### Task statement
Rewrite the material from the line containing "Where should I" through the end, inclusive, replacing "main heading" with "page title" and changing nothing else. Leave the pictures out of your answer.

### Stored dataset items

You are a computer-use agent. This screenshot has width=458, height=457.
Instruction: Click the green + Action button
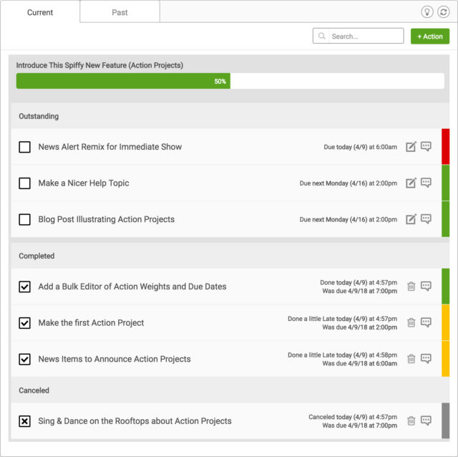tap(430, 37)
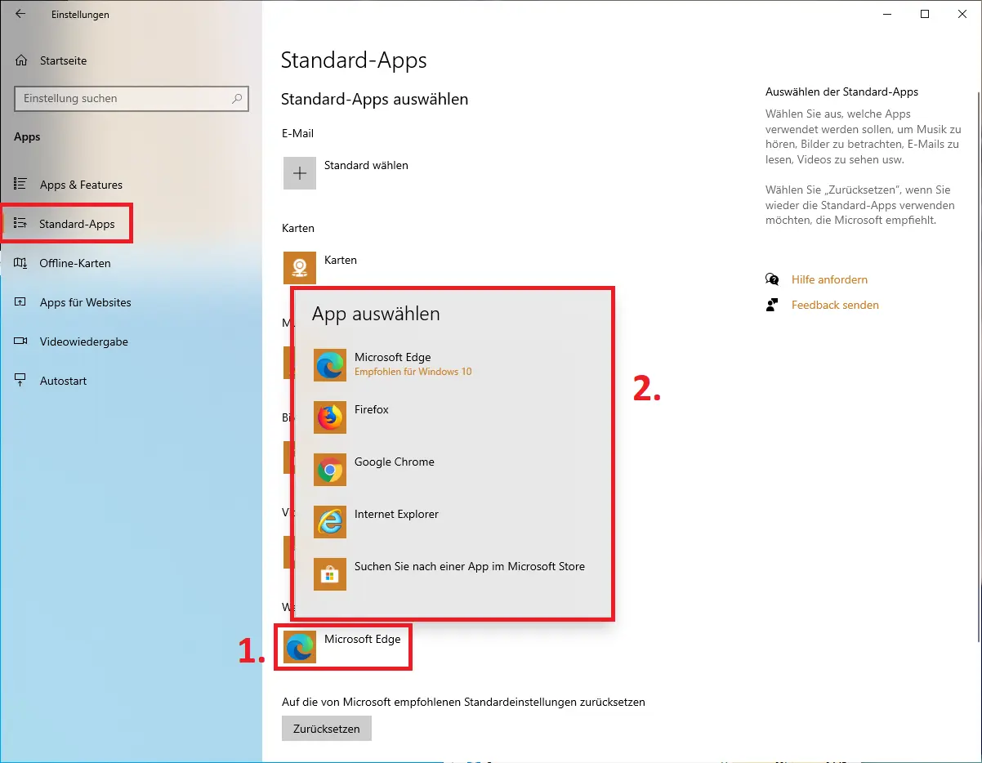
Task: Click Feedback senden link
Action: click(x=834, y=305)
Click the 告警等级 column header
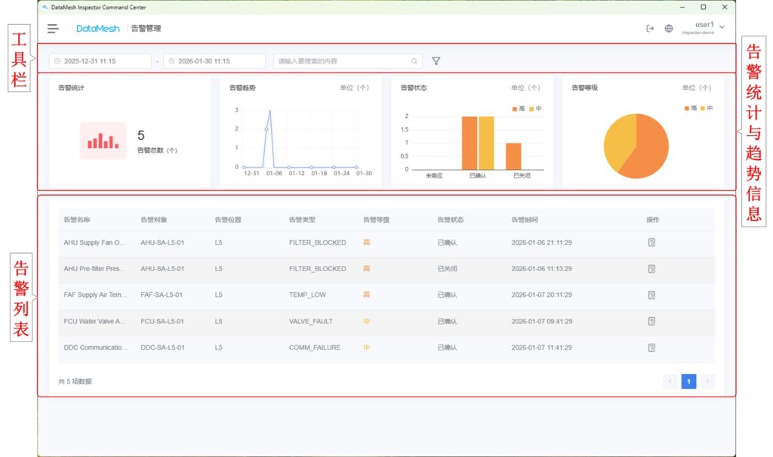Viewport: 773px width, 457px height. click(x=376, y=220)
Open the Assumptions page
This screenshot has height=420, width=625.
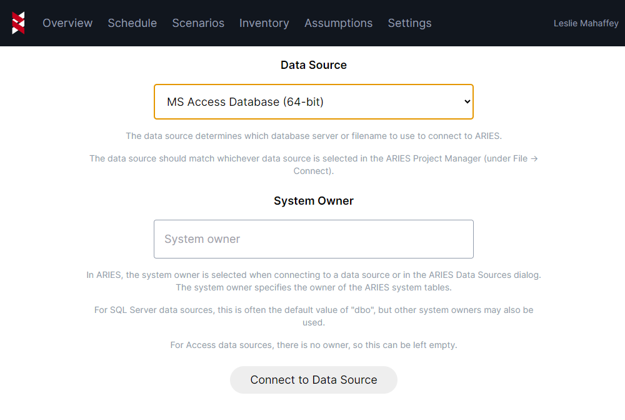point(338,23)
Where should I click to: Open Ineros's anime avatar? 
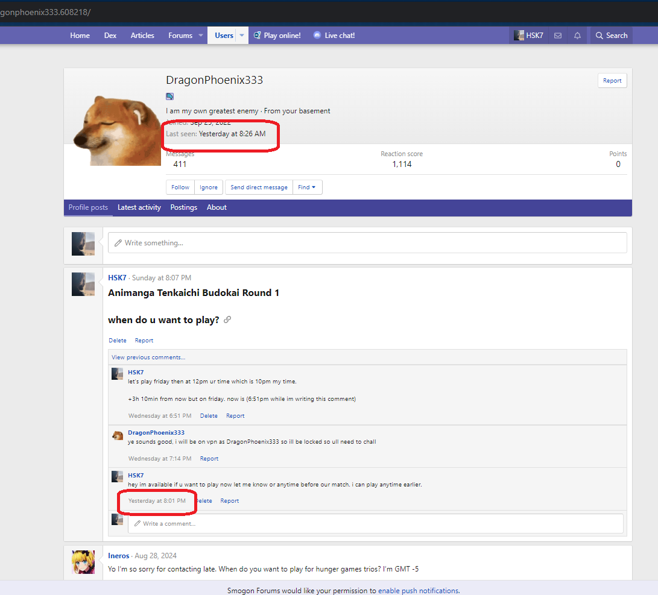[83, 561]
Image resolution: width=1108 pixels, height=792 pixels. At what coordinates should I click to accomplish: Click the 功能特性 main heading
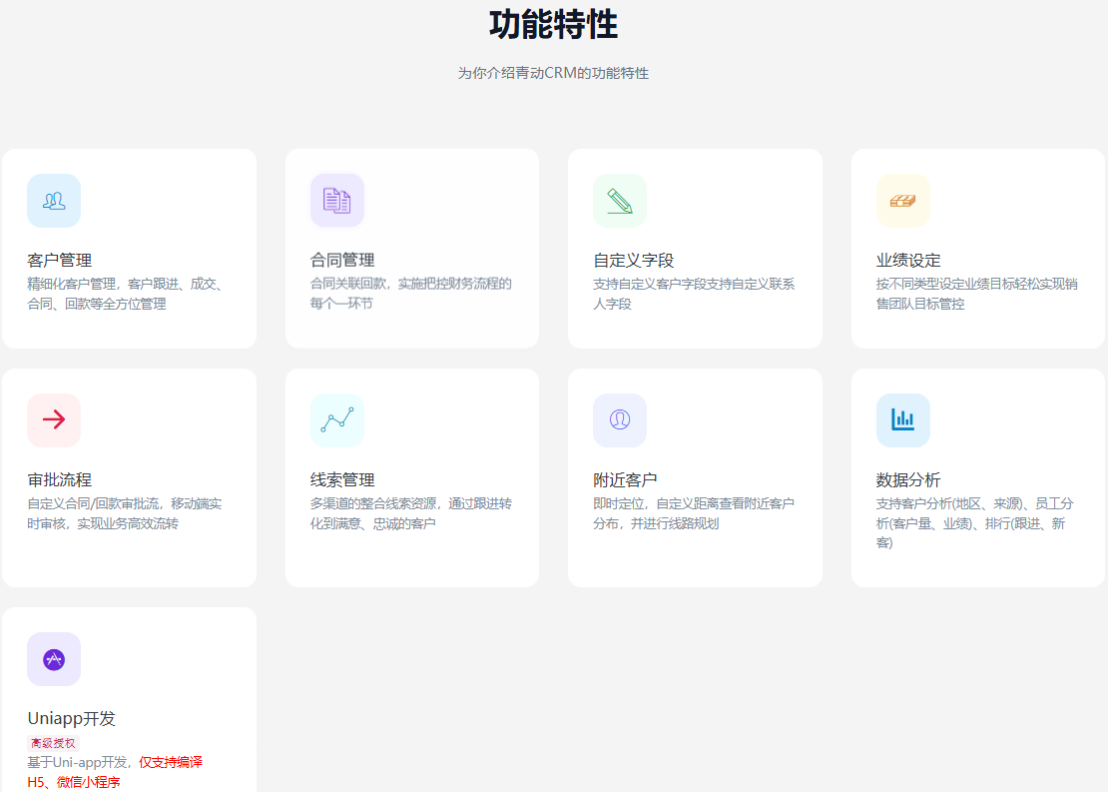coord(553,24)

### Result of the task
Where should I click to: Open Ineros's anime avatar? 
[83, 561]
Image resolution: width=1108 pixels, height=792 pixels. At what coordinates should I click to accomplish: Click the 功能特性 page title
coord(553,24)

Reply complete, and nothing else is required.